Pas de doute: c'est du lourd, ça prend aux tripes et ça hante des heures après avoir lu, comme un alcool fort dont les arômes restent longtemps en bouche...

Je suis admiratif, parce que traiter de thèmes aussi sensibles relève souvent du funambulisme, et dans ton cas le texte est très bien maîtrisé, en suggérant l'horreur plutôt que de le brandir plus ou moins grossièrement sous le nez du lecteur.

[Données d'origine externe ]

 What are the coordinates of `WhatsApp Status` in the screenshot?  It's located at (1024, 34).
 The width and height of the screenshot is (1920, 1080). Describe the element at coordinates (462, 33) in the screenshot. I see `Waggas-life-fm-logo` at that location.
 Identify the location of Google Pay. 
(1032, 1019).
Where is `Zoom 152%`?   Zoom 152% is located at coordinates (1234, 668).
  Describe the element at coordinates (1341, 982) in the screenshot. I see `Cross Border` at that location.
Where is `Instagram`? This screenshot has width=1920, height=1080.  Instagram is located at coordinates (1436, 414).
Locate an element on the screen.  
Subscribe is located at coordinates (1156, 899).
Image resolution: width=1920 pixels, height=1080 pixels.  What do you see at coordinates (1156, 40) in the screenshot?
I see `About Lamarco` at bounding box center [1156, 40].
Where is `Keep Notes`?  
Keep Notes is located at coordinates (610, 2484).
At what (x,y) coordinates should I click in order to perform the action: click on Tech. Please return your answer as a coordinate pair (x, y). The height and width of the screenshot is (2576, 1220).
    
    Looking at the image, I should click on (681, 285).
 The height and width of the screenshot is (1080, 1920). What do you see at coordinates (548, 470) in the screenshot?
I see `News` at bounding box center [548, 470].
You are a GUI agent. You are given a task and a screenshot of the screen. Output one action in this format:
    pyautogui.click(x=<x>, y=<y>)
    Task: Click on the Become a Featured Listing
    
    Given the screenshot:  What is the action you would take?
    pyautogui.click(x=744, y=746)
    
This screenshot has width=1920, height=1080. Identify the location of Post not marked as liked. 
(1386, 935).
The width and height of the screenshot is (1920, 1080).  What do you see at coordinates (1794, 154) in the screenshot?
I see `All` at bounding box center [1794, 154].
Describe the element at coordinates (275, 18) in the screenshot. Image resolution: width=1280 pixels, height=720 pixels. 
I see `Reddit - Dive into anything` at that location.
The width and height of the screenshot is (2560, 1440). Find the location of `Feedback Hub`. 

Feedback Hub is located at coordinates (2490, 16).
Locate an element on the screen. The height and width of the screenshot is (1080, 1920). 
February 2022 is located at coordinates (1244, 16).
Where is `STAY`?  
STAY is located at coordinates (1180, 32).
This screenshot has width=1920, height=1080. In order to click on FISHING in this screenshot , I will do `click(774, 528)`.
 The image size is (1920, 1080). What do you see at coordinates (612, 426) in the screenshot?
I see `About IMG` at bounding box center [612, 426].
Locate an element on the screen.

Du coup, on se retrouve forcément un peu dérangé, mais sans se sentir agressé.

Je ne vais pas répéter les commentaires que mes estimés co-lecteurs ont déjà rédigés et me contenterai de paresseusement les plussoyer. Néanmoins, je voudrais quand même relever un passage du texte qui m'a un peu sorti de ma lecture parce qu'il ne cadre pas, de mon point de vue, avec le reste:

J'ai mal, Lloyd, j'ai sangloté. Dis-moi où tu as mal. Je lui ai montré. Comme il avait fait pour chacune de mes plaies, il a mis sa tête entre mes jambes, et m'a embrassée pour faire partir la douleur.

Dans le reste du récit, tu évoques avec une certaine pudeur, presque de la délicatesse, la relation incestueuse de la narratrice et de son frère. Là, tout à coup, tu nous mets sous les yeux un épisode un peu trop explicite. Soyons bien d'accord: je ne veux pas jouer au puritain de service, je ne suis ni le shérif, ni Mrs Bergson :) mais bon, la narratrice vient quand même de se faire violer, et d'imaginer à ce moment son frère avec la tête entre ses jambes... Adieu jolie pudeur et délicatesse, là je trouve que ça devient tout à coup vraiment glauque, voire un peu crade, non? En plus, je ne trouve pas le "[il] m'a embrassée pour faire partir la douleur" très crédible.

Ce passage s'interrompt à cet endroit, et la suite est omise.